Breast cancer diagnosis breakthrough at Porto’s ISEP

Investigators at Porto’s ISEP (institute of superior engineering) have developed a ‘colorimetric device on paper’ which, with a simple drop of a patient’s blood, can detect “within minutes” whether they have a certain kind of breast cancer.

ISEP’s Mariana Pinto Sousa explains: “right now we have an immense number of diagnostic and screening tools, it is just that these tools take time and can be invasive, like mammograms, where there is always radiation involved”.

Thus the impetus for something ‘better’ – and here comes a first solution requiring just the prick of a patient’s finger to determine whether or not a determined sub-type of breast cancer is at play.

For now, we’re not really told which sub-type investigators have started with.

Says Mariana Pinto Sousa, “at a more advanced phase we could use other bio-markers to screen for other sub-types of cancer”.

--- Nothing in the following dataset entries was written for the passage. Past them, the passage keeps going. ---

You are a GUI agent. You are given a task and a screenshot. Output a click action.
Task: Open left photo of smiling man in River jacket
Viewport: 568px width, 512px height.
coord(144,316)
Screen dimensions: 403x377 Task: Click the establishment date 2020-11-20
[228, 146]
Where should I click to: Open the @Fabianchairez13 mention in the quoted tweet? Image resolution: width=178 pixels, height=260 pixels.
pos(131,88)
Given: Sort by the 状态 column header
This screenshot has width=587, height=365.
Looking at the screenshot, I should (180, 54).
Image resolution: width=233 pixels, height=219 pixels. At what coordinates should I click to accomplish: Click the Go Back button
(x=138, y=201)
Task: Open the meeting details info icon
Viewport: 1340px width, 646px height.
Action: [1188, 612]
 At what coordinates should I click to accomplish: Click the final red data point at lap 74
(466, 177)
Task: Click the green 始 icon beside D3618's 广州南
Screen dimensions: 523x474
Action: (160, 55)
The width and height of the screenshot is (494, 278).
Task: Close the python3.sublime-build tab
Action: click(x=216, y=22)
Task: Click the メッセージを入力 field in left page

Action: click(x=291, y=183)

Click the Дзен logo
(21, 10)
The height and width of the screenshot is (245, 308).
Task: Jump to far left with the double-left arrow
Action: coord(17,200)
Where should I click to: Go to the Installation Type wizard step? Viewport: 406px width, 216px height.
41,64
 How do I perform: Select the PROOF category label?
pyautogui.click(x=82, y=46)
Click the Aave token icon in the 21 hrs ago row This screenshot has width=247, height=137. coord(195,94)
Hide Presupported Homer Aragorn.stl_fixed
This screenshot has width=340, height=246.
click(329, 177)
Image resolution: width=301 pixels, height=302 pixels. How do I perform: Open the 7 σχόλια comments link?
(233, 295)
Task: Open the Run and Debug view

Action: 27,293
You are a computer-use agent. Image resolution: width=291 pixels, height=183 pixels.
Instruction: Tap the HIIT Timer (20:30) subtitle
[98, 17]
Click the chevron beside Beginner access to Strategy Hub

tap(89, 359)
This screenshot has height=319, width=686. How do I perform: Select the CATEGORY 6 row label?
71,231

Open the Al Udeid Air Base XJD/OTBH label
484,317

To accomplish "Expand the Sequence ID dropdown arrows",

The objective (the whole point of the research) is that a rapid, easy to use and non-invasive technique can be used ‘en masse’ in screening programmes, or in the monitoring of patients, that will ultimately save millions in terms of money, as well as time (which translates into helping to save lives).

For now, the research continues. “Within a few months the technique will start being tested out on cancer patients, in collaboration with CHUSJ (the São João university hospital centre).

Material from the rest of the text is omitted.